** Stored data entries **
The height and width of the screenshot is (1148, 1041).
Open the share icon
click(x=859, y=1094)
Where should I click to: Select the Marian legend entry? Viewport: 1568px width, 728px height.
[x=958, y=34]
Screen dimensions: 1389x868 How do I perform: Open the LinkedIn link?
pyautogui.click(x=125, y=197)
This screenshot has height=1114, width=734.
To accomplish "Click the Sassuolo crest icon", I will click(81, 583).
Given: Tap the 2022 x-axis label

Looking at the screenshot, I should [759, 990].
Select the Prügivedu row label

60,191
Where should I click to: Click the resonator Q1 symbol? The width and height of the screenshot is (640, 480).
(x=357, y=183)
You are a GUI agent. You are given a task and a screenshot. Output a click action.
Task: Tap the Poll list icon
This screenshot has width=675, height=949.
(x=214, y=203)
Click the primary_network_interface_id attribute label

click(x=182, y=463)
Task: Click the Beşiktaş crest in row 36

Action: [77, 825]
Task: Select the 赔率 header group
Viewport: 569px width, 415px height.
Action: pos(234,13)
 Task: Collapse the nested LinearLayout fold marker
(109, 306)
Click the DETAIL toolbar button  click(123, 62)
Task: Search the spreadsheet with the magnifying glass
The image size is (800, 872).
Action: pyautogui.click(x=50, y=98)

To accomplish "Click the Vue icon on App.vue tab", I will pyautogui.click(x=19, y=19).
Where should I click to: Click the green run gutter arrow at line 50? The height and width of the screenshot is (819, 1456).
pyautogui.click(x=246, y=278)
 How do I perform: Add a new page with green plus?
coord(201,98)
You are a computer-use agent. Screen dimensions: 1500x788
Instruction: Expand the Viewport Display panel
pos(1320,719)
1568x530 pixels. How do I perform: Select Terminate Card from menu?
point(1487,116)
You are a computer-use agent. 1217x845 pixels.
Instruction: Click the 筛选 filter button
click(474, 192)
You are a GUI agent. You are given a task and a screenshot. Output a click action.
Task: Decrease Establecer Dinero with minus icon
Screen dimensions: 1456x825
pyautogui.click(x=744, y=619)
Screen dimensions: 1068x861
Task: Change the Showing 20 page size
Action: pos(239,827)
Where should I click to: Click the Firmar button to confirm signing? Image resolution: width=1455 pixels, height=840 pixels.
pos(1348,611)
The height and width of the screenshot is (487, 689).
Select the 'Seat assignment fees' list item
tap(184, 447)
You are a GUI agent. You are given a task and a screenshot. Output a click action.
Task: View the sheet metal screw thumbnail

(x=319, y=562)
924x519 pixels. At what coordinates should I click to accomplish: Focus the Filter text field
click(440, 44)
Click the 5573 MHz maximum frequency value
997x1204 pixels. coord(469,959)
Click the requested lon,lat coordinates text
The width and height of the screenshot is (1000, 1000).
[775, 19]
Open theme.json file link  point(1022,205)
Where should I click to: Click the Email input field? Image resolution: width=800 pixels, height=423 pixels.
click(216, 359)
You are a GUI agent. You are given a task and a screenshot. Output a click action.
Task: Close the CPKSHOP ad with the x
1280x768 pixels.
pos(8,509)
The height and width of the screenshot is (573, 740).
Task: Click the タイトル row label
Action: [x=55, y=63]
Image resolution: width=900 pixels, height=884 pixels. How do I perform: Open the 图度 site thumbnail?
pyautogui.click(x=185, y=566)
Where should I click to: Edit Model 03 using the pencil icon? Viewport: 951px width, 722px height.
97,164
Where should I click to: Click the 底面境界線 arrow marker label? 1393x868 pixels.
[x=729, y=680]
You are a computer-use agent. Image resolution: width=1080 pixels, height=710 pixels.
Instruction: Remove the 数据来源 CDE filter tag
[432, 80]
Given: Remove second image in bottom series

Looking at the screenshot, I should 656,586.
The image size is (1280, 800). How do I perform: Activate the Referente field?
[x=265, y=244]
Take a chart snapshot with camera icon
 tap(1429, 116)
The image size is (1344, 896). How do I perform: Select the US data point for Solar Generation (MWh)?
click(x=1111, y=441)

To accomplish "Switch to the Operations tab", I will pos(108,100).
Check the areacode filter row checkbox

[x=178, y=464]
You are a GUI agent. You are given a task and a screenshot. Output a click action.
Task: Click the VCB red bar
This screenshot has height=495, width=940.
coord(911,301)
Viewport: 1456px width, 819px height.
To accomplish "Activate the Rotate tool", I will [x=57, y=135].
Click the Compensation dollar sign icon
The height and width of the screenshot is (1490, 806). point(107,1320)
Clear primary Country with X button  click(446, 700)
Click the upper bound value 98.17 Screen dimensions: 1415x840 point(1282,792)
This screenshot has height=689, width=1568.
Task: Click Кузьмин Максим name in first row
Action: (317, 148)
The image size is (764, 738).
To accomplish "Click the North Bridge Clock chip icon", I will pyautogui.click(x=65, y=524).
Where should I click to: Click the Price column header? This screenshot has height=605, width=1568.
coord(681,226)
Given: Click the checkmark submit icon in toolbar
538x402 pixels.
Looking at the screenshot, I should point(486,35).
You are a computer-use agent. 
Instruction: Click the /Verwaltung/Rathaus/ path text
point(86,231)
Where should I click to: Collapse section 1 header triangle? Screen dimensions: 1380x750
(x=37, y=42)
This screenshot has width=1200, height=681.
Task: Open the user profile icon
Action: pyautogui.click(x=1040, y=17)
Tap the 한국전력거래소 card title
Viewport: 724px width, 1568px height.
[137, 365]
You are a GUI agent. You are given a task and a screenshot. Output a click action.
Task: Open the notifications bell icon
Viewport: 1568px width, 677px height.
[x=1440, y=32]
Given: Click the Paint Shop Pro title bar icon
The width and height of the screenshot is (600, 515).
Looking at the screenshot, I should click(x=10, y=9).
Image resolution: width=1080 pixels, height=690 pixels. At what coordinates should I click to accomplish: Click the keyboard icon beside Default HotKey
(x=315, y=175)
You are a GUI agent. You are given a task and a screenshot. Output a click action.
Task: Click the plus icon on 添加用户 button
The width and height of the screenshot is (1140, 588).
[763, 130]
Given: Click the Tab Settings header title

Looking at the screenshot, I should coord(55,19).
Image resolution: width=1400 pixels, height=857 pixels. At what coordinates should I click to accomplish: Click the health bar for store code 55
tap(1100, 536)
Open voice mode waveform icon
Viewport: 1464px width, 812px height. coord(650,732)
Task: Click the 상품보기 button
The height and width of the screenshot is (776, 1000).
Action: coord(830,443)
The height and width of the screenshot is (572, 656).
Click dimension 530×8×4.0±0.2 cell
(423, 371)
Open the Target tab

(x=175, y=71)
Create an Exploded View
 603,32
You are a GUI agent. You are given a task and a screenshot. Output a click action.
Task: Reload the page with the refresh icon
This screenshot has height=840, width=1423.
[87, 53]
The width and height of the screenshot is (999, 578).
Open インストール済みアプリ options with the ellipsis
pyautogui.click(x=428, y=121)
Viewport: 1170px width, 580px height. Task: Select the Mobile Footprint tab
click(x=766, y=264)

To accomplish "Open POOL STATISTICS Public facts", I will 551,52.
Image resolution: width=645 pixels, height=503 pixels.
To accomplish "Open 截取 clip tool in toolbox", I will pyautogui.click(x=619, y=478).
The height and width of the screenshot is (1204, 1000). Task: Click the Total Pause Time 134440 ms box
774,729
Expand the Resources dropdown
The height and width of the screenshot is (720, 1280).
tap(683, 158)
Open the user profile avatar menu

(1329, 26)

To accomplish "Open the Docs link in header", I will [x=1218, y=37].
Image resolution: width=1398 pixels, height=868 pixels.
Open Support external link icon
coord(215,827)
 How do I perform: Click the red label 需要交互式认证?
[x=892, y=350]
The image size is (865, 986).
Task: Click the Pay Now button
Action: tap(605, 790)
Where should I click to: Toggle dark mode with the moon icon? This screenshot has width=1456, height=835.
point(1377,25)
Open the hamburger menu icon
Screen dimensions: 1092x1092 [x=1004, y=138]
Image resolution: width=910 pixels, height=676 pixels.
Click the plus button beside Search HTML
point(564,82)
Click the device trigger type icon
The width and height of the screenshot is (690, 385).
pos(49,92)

** Aim of the exercise **
Copy out the rows verbatim, from the line containing "The height and width of the screenshot is (487, 689)." up to and including the line containing "I will pos(108,100).".

** The reply **
The height and width of the screenshot is (487, 689).
Select the 'Seat assignment fees' list item
tap(184, 447)
You are a GUI agent. You are given a task and a screenshot. Output a click action.
Task: View the sheet metal screw thumbnail

(x=319, y=562)
924x519 pixels. At what coordinates should I click to accomplish: Focus the Filter text field
click(440, 44)
Click the 5573 MHz maximum frequency value
997x1204 pixels. coord(469,959)
Click the requested lon,lat coordinates text
The width and height of the screenshot is (1000, 1000).
[775, 19]
Open theme.json file link  point(1022,205)
Where should I click to: Click the Email input field? Image resolution: width=800 pixels, height=423 pixels.
click(216, 359)
You are a GUI agent. You are given a task and a screenshot. Output a click action.
Task: Close the CPKSHOP ad with the x
1280x768 pixels.
pos(8,509)
The height and width of the screenshot is (573, 740).
Task: Click the タイトル row label
Action: [x=55, y=63]
Image resolution: width=900 pixels, height=884 pixels. How do I perform: Open the 图度 site thumbnail?
pyautogui.click(x=185, y=566)
Where should I click to: Edit Model 03 using the pencil icon? Viewport: 951px width, 722px height.
97,164
Where should I click to: Click the 底面境界線 arrow marker label? 1393x868 pixels.
[x=729, y=680]
You are a computer-use agent. Image resolution: width=1080 pixels, height=710 pixels.
Instruction: Remove the 数据来源 CDE filter tag
[432, 80]
Given: Remove second image in bottom series

Looking at the screenshot, I should 656,586.
The image size is (1280, 800). How do I perform: Activate the Referente field?
[x=265, y=244]
Take a chart snapshot with camera icon
 tap(1429, 116)
The image size is (1344, 896). How do I perform: Select the US data point for Solar Generation (MWh)?
click(x=1111, y=441)

To accomplish "Switch to the Operations tab", I will pos(108,100).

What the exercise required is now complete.